[What is being asked]:
Give an exact copy of the data that follows.

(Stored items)
——————
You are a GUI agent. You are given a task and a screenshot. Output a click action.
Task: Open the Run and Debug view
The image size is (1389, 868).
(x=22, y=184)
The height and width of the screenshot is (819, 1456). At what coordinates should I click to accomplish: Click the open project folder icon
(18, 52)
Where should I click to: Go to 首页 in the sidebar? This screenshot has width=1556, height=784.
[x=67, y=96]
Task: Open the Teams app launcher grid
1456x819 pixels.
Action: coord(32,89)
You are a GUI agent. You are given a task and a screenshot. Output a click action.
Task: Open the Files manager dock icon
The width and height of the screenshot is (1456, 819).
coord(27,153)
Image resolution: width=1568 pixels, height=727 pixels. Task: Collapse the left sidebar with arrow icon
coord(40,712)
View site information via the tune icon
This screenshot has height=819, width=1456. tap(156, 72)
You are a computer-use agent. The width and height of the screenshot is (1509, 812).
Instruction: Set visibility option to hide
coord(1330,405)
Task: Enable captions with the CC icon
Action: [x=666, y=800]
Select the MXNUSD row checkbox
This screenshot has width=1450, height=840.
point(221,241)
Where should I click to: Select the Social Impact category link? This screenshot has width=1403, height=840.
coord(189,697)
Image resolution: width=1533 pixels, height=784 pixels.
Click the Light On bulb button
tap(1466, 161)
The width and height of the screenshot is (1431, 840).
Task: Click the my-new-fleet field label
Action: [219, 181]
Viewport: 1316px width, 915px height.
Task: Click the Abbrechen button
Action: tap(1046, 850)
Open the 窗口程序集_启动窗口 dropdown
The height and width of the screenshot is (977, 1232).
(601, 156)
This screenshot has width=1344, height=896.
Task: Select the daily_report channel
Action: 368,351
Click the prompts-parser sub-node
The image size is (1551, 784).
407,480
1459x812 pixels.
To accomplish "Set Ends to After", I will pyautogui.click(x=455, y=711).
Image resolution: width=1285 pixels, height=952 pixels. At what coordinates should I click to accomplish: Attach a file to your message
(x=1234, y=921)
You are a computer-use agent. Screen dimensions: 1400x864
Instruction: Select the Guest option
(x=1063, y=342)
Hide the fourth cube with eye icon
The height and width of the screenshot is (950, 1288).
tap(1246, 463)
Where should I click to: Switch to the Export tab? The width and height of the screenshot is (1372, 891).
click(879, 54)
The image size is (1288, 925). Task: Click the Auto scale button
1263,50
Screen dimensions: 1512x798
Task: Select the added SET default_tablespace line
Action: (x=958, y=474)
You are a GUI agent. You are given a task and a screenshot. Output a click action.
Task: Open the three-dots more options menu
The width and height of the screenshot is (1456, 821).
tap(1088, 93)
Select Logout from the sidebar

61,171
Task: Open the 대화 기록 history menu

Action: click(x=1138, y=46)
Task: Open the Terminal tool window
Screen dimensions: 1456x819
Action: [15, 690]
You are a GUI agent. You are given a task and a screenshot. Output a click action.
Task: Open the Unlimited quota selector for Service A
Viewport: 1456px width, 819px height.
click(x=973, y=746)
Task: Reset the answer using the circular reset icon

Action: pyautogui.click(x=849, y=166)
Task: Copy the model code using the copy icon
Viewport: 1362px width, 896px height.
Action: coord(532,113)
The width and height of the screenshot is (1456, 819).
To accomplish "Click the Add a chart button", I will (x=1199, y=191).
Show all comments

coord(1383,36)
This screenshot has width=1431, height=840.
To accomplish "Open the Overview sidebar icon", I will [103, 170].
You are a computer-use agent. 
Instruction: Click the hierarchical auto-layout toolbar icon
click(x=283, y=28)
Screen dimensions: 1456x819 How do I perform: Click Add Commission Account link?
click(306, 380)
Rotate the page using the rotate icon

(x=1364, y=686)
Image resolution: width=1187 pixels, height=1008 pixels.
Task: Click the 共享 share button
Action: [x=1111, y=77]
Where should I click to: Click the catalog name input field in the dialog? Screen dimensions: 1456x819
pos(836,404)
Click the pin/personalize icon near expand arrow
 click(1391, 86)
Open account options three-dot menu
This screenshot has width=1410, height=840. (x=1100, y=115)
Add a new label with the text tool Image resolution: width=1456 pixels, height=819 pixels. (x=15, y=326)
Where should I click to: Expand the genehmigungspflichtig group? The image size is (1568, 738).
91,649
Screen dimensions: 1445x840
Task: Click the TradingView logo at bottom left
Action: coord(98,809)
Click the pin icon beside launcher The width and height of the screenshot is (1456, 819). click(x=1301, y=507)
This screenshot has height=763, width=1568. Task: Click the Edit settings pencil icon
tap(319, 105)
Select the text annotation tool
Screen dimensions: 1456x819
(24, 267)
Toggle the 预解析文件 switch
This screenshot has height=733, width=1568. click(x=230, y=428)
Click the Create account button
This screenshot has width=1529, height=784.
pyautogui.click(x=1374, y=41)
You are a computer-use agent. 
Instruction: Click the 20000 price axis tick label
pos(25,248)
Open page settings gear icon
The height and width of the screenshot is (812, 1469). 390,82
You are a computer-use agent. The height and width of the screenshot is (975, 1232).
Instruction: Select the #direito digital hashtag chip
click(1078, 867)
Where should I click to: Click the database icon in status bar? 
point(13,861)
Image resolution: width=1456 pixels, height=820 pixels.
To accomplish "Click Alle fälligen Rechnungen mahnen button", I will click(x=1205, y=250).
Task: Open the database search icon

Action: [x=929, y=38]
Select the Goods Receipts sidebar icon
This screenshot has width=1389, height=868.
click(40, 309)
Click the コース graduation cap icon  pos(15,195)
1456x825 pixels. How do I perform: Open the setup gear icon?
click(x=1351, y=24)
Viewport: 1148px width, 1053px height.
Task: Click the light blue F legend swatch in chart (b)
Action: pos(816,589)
——————
[Solution]:
You are a GUI agent. You are given a task and a screenshot. Output a click action.
Task: Open the Run and Debug view
The image size is (1389, 868).
(x=22, y=184)
The height and width of the screenshot is (819, 1456). At what coordinates should I click to accomplish: Click the open project folder icon
(18, 52)
Where should I click to: Go to 首页 in the sidebar? This screenshot has width=1556, height=784.
[x=67, y=96]
Task: Open the Teams app launcher grid
1456x819 pixels.
Action: coord(32,89)
You are a GUI agent. You are given a task and a screenshot. Output a click action.
Task: Open the Files manager dock icon
The width and height of the screenshot is (1456, 819).
coord(27,153)
Image resolution: width=1568 pixels, height=727 pixels. Task: Collapse the left sidebar with arrow icon
coord(40,712)
View site information via the tune icon
This screenshot has height=819, width=1456. tap(156, 72)
You are a computer-use agent. The width and height of the screenshot is (1509, 812).
Instruction: Set visibility option to hide
coord(1330,405)
Task: Enable captions with the CC icon
Action: [x=666, y=800]
Select the MXNUSD row checkbox
This screenshot has width=1450, height=840.
point(221,241)
Where should I click to: Select the Social Impact category link? This screenshot has width=1403, height=840.
coord(189,697)
Image resolution: width=1533 pixels, height=784 pixels.
Click the Light On bulb button
tap(1466, 161)
The width and height of the screenshot is (1431, 840).
Task: Click the my-new-fleet field label
Action: [219, 181]
Viewport: 1316px width, 915px height.
Task: Click the Abbrechen button
Action: tap(1046, 850)
Open the 窗口程序集_启动窗口 dropdown
The height and width of the screenshot is (977, 1232).
(601, 156)
This screenshot has width=1344, height=896.
Task: Select the daily_report channel
Action: 368,351
Click the prompts-parser sub-node
The image size is (1551, 784).
407,480
1459x812 pixels.
To accomplish "Set Ends to After", I will pyautogui.click(x=455, y=711).
Image resolution: width=1285 pixels, height=952 pixels. At what coordinates should I click to accomplish: Attach a file to your message
(x=1234, y=921)
You are a computer-use agent. Screen dimensions: 1400x864
Instruction: Select the Guest option
(x=1063, y=342)
Hide the fourth cube with eye icon
The height and width of the screenshot is (950, 1288).
tap(1246, 463)
Where should I click to: Switch to the Export tab? The width and height of the screenshot is (1372, 891).
click(879, 54)
The image size is (1288, 925). Task: Click the Auto scale button
1263,50
Screen dimensions: 1512x798
Task: Select the added SET default_tablespace line
Action: (x=958, y=474)
You are a GUI agent. You are given a task and a screenshot. Output a click action.
Task: Open the three-dots more options menu
The width and height of the screenshot is (1456, 821).
tap(1088, 93)
Select Logout from the sidebar

61,171
Task: Open the 대화 기록 history menu

Action: click(x=1138, y=46)
Task: Open the Terminal tool window
Screen dimensions: 1456x819
Action: [15, 690]
You are a GUI agent. You are given a task and a screenshot. Output a click action.
Task: Open the Unlimited quota selector for Service A
Viewport: 1456px width, 819px height.
click(x=973, y=746)
Task: Reset the answer using the circular reset icon

Action: pyautogui.click(x=849, y=166)
Task: Copy the model code using the copy icon
Viewport: 1362px width, 896px height.
Action: coord(532,113)
The width and height of the screenshot is (1456, 819).
To accomplish "Click the Add a chart button", I will (x=1199, y=191).
Show all comments

coord(1383,36)
This screenshot has width=1431, height=840.
To accomplish "Open the Overview sidebar icon", I will [103, 170].
You are a computer-use agent. 
Instruction: Click the hierarchical auto-layout toolbar icon
click(x=283, y=28)
Screen dimensions: 1456x819 How do I perform: Click Add Commission Account link?
click(306, 380)
Rotate the page using the rotate icon

(x=1364, y=686)
Image resolution: width=1187 pixels, height=1008 pixels.
Task: Click the 共享 share button
Action: [x=1111, y=77]
Where should I click to: Click the catalog name input field in the dialog? Screen dimensions: 1456x819
pos(836,404)
Click the pin/personalize icon near expand arrow
 click(1391, 86)
Open account options three-dot menu
This screenshot has width=1410, height=840. (x=1100, y=115)
Add a new label with the text tool Image resolution: width=1456 pixels, height=819 pixels. (x=15, y=326)
Where should I click to: Expand the genehmigungspflichtig group? The image size is (1568, 738).
91,649
Screen dimensions: 1445x840
Task: Click the TradingView logo at bottom left
Action: coord(98,809)
Click the pin icon beside launcher The width and height of the screenshot is (1456, 819). click(x=1301, y=507)
This screenshot has height=763, width=1568. Task: Click the Edit settings pencil icon
tap(319, 105)
Select the text annotation tool
Screen dimensions: 1456x819
(24, 267)
Toggle the 预解析文件 switch
This screenshot has height=733, width=1568. click(x=230, y=428)
Click the Create account button
This screenshot has width=1529, height=784.
pyautogui.click(x=1374, y=41)
You are a computer-use agent. 
Instruction: Click the 20000 price axis tick label
pos(25,248)
Open page settings gear icon
The height and width of the screenshot is (812, 1469). 390,82
You are a computer-use agent. The height and width of the screenshot is (975, 1232).
Instruction: Select the #direito digital hashtag chip
click(1078, 867)
Where should I click to: Click the database icon in status bar? 
point(13,861)
Image resolution: width=1456 pixels, height=820 pixels.
To accomplish "Click Alle fälligen Rechnungen mahnen button", I will click(x=1205, y=250).
Task: Open the database search icon

Action: [x=929, y=38]
Select the Goods Receipts sidebar icon
This screenshot has width=1389, height=868.
click(40, 309)
Click the コース graduation cap icon  pos(15,195)
1456x825 pixels. How do I perform: Open the setup gear icon?
click(x=1351, y=24)
Viewport: 1148px width, 1053px height.
Task: Click the light blue F legend swatch in chart (b)
Action: pos(816,589)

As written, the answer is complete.